Arrivals at the billeting areas, were another matter.  Many kids were shipped off to the wrong places, and rations were insufficient.  Geoffrey Barfoot, billeting officer in the seaside town of Weston-super-Mare, said ‘The trains were coming in thick and fast. It was soon obvious that we just didn’t have the bed space.’

Kids were lined up against walls and on stages, potential hosts invited to “take their pick”.

For many, the terrors and confusion of those first few days grew and flowered into love and friendships, to last a lifetime.  Some entered a hell on earth of physical or sexual abuse, or worse.

For the first time, “city kids” and country folks were finding out how the “other half” lived.

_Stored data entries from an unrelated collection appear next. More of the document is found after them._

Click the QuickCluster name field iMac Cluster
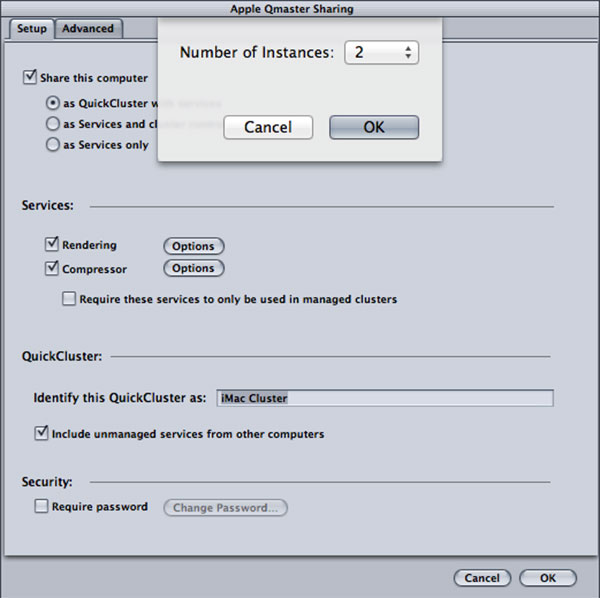 (x=385, y=398)
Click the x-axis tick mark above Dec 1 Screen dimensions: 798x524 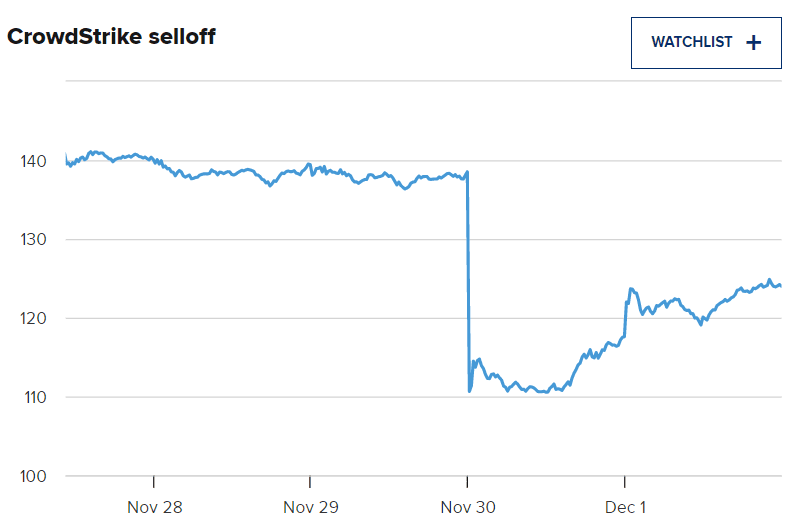(x=625, y=482)
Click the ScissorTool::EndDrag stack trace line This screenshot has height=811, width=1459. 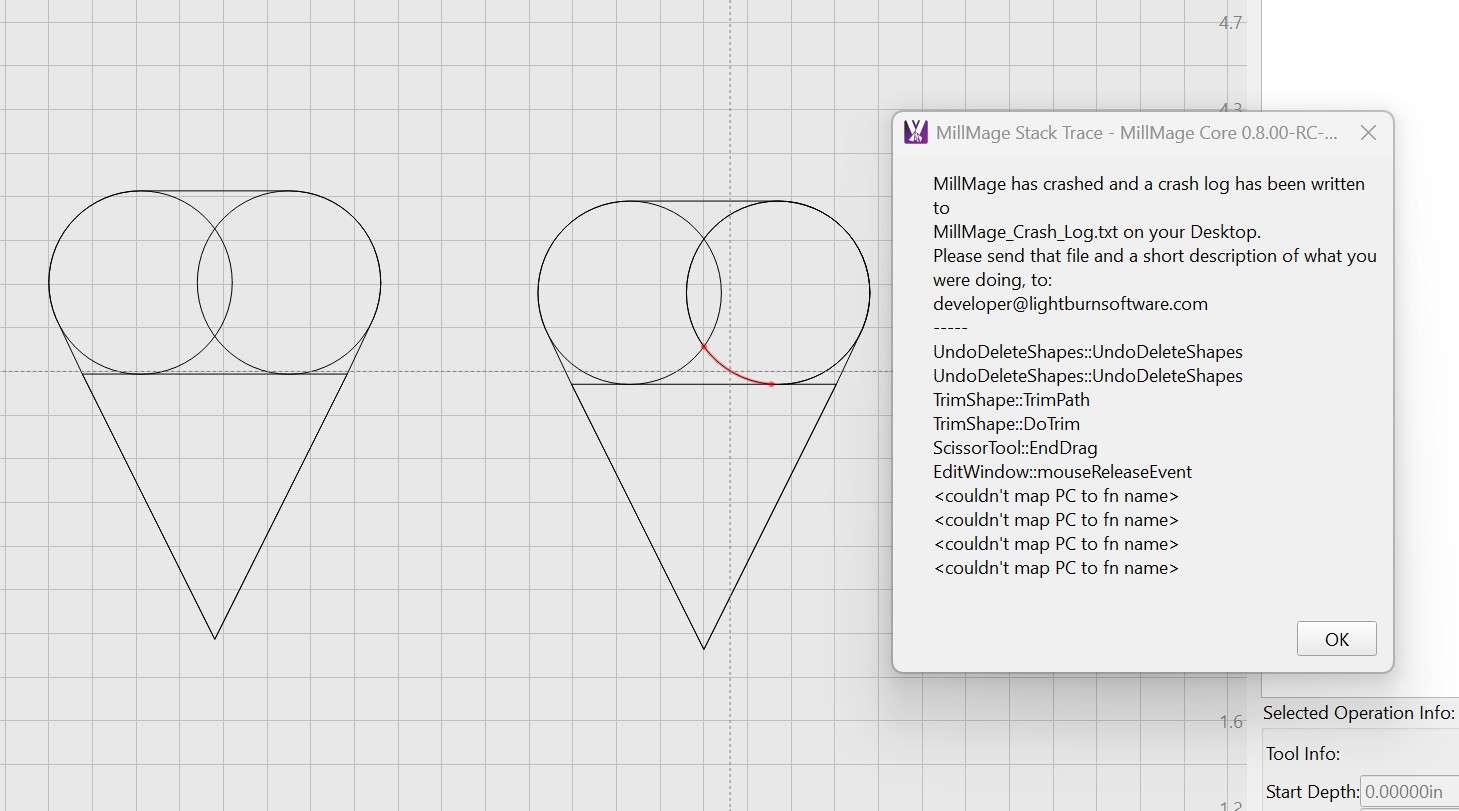point(1015,448)
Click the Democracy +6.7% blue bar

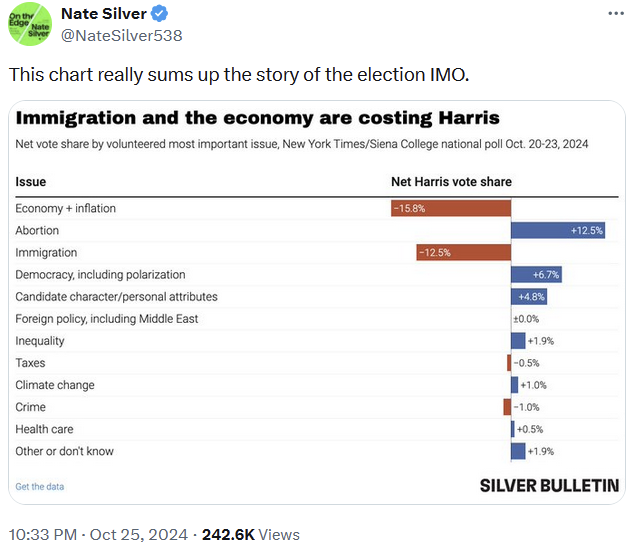(537, 274)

Results were sometimes amusing.  One boy wrinkled his nose on seeing carrots pulled out of muddy fields, saying “Ours come in tins”.  Richard Singleton recalled the first time he asked his Welsh ‘foster mother’ for directions to the toilet.  “She took me into a shed and pointed to the ground. Surprised, I asked her for some paper to wipe our bums.  She walked away and came back with a bunch of leaves.”

John Abbot, evacuated from Bristol, had his rations stolen by his host family. He was horsewhipped for speaking out while they enjoyed his food and he was given nothing more than mashed potatoes. Terri McNeil was locked in a birdcage and left with a piece of bread and a bowl of water.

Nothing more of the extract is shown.